### Page extract
** begin **

For the average bartender or bouncer

Over the years, especially the past decade, the U.S and Canadian states and provinces have taken drastic steps to upgrade the security surrounding drivers licenses and other forms of IDs. Some features included on even the most standard license are only visible with special equipment — such as ultra-violet lights or some form of magnification. Other features can be seen with the naked eye, or even by touch.

We could not pretend to amass a concrete set of guidelines or features to look for, as each state takes the security measures into their own hands. There are guides out there for sale to bars or other businesses which are close to comprehensive, but it’s an ever changing subject that must be updated at the very least once a year. In this article we’re going to give you some of the most commonly utilized features to look for and how to spot them.

Driver license security features

Some Visible Features:

A lot of features that should be the first things your everyday bartender or bouncer checks are visible with the naked eye. Some of the most common examples being; overlapping data, a transparent image, rainbow/multi-colored printing, fine line patterns, and ghost images. Now, what specifically do these mean and are they applicable to all licenses in the country? To answer the latter, no — all licenses are not the same and all do not carry the same security. To make a standardized level of security would allow for a greater ease in “beating the system” with the manufacturing of fake IDs.

** end **

### Entries supplied
** begin **

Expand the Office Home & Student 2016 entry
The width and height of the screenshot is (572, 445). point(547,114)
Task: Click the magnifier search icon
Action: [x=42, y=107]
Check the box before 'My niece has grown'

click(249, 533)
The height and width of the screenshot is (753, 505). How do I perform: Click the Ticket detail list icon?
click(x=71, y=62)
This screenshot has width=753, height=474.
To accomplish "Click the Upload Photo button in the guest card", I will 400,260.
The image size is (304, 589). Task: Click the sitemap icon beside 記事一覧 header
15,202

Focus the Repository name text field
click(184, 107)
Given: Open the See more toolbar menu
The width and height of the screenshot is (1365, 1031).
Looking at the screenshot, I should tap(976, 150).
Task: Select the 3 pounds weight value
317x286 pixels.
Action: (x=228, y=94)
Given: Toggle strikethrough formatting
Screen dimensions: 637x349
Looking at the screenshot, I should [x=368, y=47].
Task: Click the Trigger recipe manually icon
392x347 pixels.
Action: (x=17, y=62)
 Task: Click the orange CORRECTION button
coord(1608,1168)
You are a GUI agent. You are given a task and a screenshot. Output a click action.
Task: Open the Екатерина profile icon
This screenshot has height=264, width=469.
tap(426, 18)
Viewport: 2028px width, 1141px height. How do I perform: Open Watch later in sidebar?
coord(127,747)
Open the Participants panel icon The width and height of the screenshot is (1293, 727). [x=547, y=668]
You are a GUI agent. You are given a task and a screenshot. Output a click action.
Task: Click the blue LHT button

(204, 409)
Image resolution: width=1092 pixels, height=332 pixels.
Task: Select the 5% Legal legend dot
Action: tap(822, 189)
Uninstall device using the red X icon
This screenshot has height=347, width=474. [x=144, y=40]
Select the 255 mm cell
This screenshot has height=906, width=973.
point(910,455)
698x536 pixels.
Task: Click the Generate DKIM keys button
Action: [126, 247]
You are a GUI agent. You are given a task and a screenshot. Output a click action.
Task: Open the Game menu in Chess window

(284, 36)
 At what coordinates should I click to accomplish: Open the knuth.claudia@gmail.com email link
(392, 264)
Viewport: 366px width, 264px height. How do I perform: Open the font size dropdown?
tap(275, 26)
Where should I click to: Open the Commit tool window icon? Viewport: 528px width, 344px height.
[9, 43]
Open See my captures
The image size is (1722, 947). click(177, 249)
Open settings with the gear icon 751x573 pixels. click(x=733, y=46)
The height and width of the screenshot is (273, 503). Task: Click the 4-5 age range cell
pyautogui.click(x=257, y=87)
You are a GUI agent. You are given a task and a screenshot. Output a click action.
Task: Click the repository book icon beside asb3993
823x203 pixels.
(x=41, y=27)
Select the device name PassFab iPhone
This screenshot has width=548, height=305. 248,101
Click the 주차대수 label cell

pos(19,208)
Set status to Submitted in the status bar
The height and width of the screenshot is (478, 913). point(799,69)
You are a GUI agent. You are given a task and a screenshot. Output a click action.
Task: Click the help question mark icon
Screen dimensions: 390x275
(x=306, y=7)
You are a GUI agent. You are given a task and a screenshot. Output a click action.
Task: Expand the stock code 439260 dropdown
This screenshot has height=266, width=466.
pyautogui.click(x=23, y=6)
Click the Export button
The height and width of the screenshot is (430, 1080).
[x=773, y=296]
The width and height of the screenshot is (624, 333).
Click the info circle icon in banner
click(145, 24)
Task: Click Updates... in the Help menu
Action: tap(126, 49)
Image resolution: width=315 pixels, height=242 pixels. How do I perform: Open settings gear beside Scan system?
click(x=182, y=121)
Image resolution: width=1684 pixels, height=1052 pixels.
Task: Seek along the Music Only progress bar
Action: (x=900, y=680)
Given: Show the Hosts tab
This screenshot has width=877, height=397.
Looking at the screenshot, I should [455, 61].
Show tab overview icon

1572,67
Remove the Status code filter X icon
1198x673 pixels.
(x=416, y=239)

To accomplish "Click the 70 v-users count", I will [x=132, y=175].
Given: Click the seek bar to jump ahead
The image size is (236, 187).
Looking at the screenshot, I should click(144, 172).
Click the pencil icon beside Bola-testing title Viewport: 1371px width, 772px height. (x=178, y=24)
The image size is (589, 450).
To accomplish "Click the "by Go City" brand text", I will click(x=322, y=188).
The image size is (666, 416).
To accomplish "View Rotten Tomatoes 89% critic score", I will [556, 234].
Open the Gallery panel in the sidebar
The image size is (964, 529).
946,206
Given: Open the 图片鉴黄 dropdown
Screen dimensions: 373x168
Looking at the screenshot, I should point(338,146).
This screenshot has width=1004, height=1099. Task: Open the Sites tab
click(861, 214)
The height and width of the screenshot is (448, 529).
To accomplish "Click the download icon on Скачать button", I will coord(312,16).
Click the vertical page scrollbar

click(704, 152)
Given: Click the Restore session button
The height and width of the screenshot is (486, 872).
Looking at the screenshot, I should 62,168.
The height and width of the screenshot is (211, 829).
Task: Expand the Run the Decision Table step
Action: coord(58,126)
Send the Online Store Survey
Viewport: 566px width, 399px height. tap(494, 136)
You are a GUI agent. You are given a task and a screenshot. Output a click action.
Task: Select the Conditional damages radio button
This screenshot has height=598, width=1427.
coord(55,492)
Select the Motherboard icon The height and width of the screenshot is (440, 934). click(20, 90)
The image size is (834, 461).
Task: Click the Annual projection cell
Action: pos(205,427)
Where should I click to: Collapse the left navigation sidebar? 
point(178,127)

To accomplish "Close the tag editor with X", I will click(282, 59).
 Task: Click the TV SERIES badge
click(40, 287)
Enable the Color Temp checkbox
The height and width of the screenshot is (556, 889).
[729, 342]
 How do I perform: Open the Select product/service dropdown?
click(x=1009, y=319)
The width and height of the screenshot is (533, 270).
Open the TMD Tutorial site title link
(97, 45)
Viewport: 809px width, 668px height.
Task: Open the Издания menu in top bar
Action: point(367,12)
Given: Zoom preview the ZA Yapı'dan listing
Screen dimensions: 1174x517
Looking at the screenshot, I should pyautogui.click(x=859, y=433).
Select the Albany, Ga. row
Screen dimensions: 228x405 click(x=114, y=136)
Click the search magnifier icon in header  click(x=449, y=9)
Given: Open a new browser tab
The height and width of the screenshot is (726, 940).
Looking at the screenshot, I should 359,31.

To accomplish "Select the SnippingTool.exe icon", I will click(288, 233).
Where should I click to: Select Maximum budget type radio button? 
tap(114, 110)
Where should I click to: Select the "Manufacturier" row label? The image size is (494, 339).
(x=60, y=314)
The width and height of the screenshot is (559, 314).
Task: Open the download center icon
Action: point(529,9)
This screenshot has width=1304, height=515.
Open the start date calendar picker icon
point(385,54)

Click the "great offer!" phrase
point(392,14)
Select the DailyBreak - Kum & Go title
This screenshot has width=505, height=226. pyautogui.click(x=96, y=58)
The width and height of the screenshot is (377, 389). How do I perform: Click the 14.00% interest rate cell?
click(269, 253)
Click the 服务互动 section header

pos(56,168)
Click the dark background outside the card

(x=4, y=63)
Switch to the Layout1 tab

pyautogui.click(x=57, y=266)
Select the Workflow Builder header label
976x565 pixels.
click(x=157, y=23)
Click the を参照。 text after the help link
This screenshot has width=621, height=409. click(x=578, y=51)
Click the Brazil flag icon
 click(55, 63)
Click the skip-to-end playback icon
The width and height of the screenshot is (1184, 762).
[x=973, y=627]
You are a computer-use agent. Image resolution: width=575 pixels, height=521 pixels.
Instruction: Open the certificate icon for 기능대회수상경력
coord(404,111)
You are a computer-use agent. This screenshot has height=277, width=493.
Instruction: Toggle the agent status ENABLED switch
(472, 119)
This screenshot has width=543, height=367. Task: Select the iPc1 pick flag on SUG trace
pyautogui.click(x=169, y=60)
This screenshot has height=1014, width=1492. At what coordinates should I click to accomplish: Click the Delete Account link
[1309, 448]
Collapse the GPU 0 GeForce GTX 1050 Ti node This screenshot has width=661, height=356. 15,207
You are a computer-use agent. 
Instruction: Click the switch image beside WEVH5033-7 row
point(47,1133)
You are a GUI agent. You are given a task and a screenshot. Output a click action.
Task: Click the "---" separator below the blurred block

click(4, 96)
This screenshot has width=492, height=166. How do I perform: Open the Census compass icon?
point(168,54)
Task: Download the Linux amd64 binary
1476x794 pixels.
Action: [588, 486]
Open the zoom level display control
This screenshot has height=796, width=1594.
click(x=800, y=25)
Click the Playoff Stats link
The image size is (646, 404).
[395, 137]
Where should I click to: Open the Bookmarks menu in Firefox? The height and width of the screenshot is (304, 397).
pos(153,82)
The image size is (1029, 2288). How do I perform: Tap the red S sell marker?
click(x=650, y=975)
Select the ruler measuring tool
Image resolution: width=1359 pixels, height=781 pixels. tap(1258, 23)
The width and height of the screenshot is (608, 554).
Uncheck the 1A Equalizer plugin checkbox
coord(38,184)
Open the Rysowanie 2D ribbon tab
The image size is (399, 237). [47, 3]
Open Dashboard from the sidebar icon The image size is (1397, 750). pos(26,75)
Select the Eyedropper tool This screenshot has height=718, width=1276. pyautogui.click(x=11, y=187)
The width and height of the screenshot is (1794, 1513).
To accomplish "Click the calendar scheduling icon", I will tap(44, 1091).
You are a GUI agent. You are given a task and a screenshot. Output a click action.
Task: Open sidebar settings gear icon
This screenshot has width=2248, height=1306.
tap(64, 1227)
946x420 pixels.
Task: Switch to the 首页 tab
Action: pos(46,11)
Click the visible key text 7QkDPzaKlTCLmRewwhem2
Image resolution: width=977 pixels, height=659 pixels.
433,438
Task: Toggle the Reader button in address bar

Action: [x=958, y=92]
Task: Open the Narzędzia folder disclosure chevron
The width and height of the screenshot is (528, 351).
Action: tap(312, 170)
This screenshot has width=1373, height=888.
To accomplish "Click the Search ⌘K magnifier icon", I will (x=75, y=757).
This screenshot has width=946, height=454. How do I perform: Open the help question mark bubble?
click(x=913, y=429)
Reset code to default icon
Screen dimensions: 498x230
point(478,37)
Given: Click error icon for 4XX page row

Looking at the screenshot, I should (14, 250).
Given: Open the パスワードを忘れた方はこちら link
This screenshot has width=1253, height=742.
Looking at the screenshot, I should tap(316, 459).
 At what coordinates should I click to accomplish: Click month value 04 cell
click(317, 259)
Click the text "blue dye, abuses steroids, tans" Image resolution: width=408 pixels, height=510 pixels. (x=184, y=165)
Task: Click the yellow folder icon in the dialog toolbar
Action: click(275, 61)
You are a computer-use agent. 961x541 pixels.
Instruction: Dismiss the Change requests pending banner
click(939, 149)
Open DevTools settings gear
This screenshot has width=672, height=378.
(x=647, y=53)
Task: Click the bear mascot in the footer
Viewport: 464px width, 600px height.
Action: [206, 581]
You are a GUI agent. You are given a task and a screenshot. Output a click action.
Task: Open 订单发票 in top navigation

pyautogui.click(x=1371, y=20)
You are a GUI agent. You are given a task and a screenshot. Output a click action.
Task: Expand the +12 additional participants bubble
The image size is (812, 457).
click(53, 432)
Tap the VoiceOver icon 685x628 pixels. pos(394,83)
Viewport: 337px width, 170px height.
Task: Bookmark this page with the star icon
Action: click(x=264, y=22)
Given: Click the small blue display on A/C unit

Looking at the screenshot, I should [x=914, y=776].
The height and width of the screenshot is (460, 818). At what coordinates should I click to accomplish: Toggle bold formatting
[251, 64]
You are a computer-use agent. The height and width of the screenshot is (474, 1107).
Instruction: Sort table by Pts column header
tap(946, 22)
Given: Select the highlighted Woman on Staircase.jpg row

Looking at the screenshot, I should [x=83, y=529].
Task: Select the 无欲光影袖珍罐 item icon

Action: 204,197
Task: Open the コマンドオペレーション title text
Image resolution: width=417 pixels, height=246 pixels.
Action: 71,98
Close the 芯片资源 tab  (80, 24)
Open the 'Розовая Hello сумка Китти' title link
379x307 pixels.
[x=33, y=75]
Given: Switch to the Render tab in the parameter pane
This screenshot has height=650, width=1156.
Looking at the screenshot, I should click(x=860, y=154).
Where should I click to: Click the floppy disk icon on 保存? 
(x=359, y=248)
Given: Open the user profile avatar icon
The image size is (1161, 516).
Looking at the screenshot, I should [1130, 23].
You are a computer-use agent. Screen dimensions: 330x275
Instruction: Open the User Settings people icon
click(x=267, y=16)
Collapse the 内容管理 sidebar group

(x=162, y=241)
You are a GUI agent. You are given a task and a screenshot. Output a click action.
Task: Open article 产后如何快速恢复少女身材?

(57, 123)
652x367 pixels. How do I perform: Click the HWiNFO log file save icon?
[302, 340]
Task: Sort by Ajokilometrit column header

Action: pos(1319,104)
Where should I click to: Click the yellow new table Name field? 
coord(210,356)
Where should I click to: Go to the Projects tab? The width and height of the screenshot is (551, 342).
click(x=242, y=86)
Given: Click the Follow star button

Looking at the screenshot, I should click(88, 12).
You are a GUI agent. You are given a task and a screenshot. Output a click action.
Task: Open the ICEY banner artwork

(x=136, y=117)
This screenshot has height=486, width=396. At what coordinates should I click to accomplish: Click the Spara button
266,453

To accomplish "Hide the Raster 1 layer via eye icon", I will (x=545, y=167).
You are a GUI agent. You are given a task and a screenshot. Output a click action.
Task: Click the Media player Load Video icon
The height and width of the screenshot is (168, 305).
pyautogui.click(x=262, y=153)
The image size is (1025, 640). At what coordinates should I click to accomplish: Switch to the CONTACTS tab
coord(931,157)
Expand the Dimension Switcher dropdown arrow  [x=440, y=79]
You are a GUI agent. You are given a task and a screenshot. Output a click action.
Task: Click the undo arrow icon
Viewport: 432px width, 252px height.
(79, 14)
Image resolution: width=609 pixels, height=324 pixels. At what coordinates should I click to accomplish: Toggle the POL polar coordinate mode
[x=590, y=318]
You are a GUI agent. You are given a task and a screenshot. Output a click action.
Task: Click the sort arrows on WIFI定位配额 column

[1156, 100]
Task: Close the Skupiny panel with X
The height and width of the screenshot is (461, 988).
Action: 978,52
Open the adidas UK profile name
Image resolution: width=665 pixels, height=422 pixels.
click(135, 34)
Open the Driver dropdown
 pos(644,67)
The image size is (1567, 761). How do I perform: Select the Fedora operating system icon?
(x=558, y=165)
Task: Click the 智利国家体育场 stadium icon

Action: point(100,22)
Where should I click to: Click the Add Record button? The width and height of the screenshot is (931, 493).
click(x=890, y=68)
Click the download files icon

** end **

### Exercise task
Carry on the article about driver license security features from its final sentence, in the same voice.

### Task response
Let’s look at them more individually now; overlapping data refers to the printing of certain fields, such as signatures, text, or even pictures on top of another field. Transparent images are present on some IDs (New Hampshire’s upper right hand corner for example) and simply provide a see-through image, such as the outline of the state, which is visible from both sides of the card. Rainbow/multi-colored printing requires a high precision of control in color shifts as you look along the ID, which gradually and continuously melt into the next hue. Fine line patterns are present on a good amount of state IDs, and are simply continuous, ultra fine lines, which sometimes overlap, generally making a sort of pattern behind the main information of the ID. Lastly, ghost images are where the main picture for the license is duplicated onto another area of the card. It’s usually used in conjunction with the overlapping data feature, and can use a different shade or tone than the original.

Some Non Visible Features:

Some drivers license and other forms of identification across the country use increasingly difficult to replicate methods, some of which involve the use of lasers. Laser engraving, for example, is, “Information that cannot be mechanically or chemically removed without surface damage to the card. Can be used for photos, characters, bar codes, OCR, etc.” [1] This is doable with certain, very expensive, printers but it raises the price of the ID quite a bit and is hard to get perfected. Laser perforation (or microprinting) is another feature, as seen on the Texas Driver’s license, tiny perforated holes in the shape of the state, which are defined as “Holes made with a laser beam to form images or objects. The image that is micro-printed is only visible when held up to a light source. It has a tactile feel will conical holes that are larger at the entrance than exit.” A third way states utilize lasers is in embossing, or the use of a laser to emboss an image or data to rise only on one side of the card material. This one is possibly a visible feature, but we included it because the most effective and easiest way of finding well done embossing is just by sliding your finger along the card.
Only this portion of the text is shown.